Deutliche Worte hatte bereits am 23. Oktober beim Auftritt vor der UN-Sicherheitsrat in New York Mark Lowcock, der für die Vereinten Nationen zuständige Koordinator aller humanitären Hilfsbemühungen im Jemen. Laut Lowcock sind von den 28 Millionen Jemeniten 22,2 Millionen "auf humanitäre Hilfe in irgendeiner Form angewiesen". 17,8 Millionen Menschen leiden unter Nahrungsmangel - 8,4 Millionen von ihnen akut. 16 Millionen Menschen haben keinen Zugang mehr zu sauberem Trinkwasser. 16,4 Millionen Menschen werden nicht mehr adäquat medizinisch versorgt. Lowcock erklärte, es bestehe die "dringende Gefahr", daß der Jemen demnächst von einer der größten Hungersnöte "seit Menschengedenken" heimgesucht werde.

Lowcock führte die Zuspitzung der Lage auf die Kämpfe um Hudeida zurück, die Einfuhr und Verteilung von Lebensmitteln und Medikamenten extrem erschwert sowie zu einem weiteren "Zusammenbruch des wirtschaftlichen Lebens" im Jemen geführt hätten. Er machte darauf aufmerksam, daß wegen der Belagerung von Hudeida der Zugang zu einer Lagerhalle am Hafen blockiert sei, in der sich genug gemaltes Getreide, um 3,7 Millionen Menschen für einen Monat zu ernähren, befindet. Lowcock rief die Kriegsparteien zu einer Feuerpause auf, um die unterbrochenen humanitären Hilfslieferungen wieder aufnehmen zu können und verwies auf die "vielen Leben, die auf dem Spiel stehen".

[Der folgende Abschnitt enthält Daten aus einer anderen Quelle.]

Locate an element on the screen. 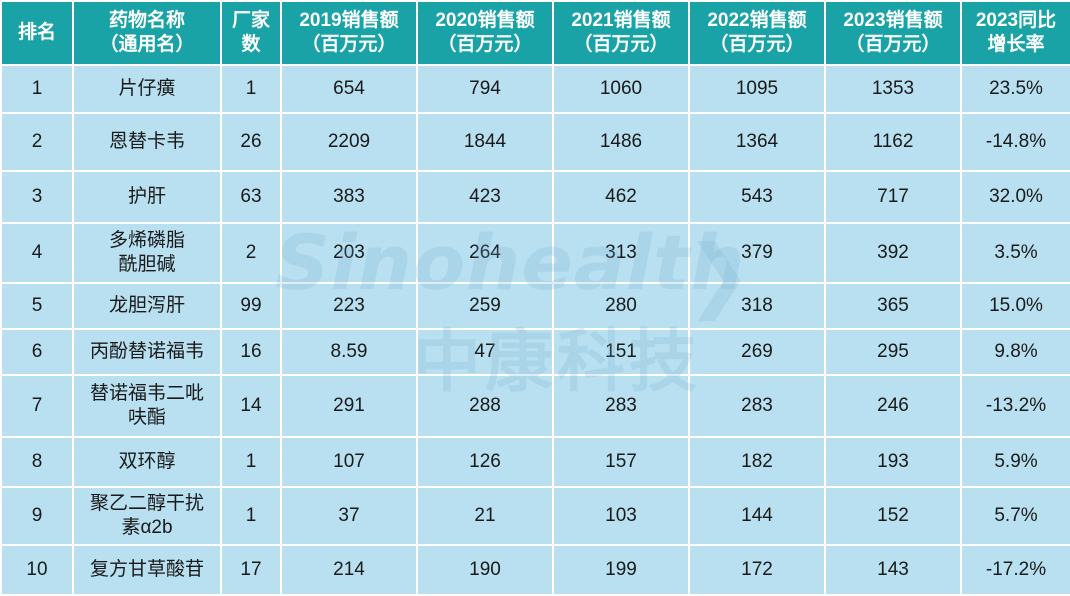 The width and height of the screenshot is (1070, 596). drug-name-line: 双环醇 is located at coordinates (147, 462).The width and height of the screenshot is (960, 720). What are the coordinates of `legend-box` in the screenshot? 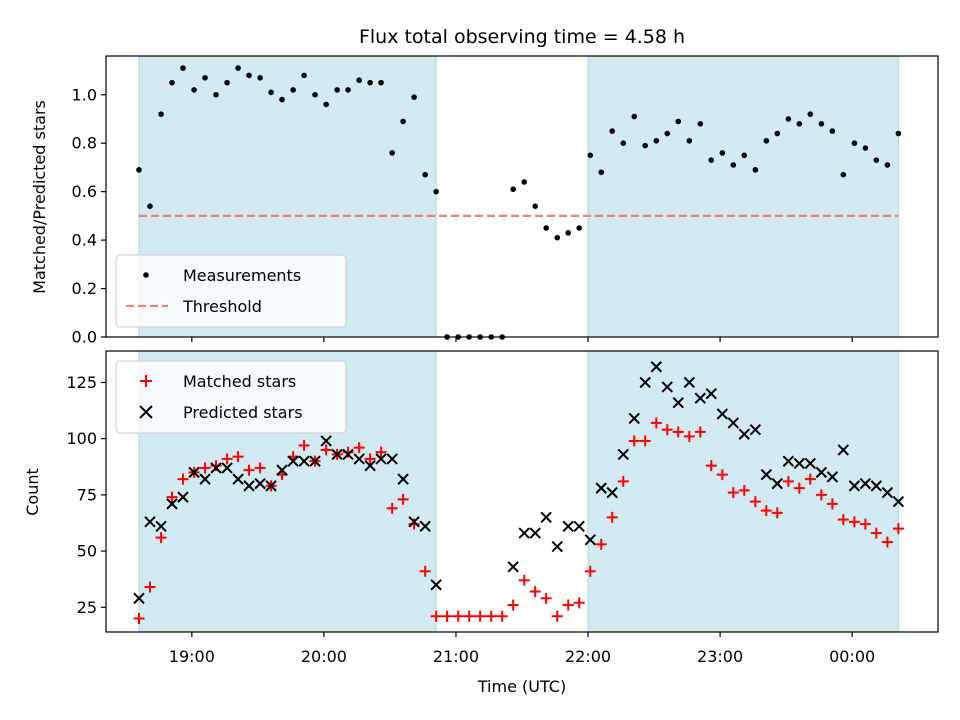 It's located at (231, 291).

Die Ermahnungen Lowcocks dürften in Riad und Abu Dhabi auf taube Ohren stoßen, versuchen doch die Saudis und die Emirater gerade mit der Hungerkeule die Huthis doch noch zur Aufgabe zu zwingen. Vergeblich hatte Jamal Khashoggi in seiner letzten Kolumne für die Washington Post im September seine Landsleute zur Vernunft zu bringen versucht. Die Überschrift des Gastbeitrags lautete übersetzt: "Saudi-Arabiens Kronprinz muß die Würde seines Landes wiederherstellen - indem er den grausamen Krieg im Jemen beendet." Die blutrünstige Antwort des saudischen Kronprinzen und De-Facto-Regierungschefs auf den ungebetenen Rat seines prominenten Kritikers läßt ein Erbarmen Riads in Sachen Jemen extrem unwahrscheinlich erscheinen.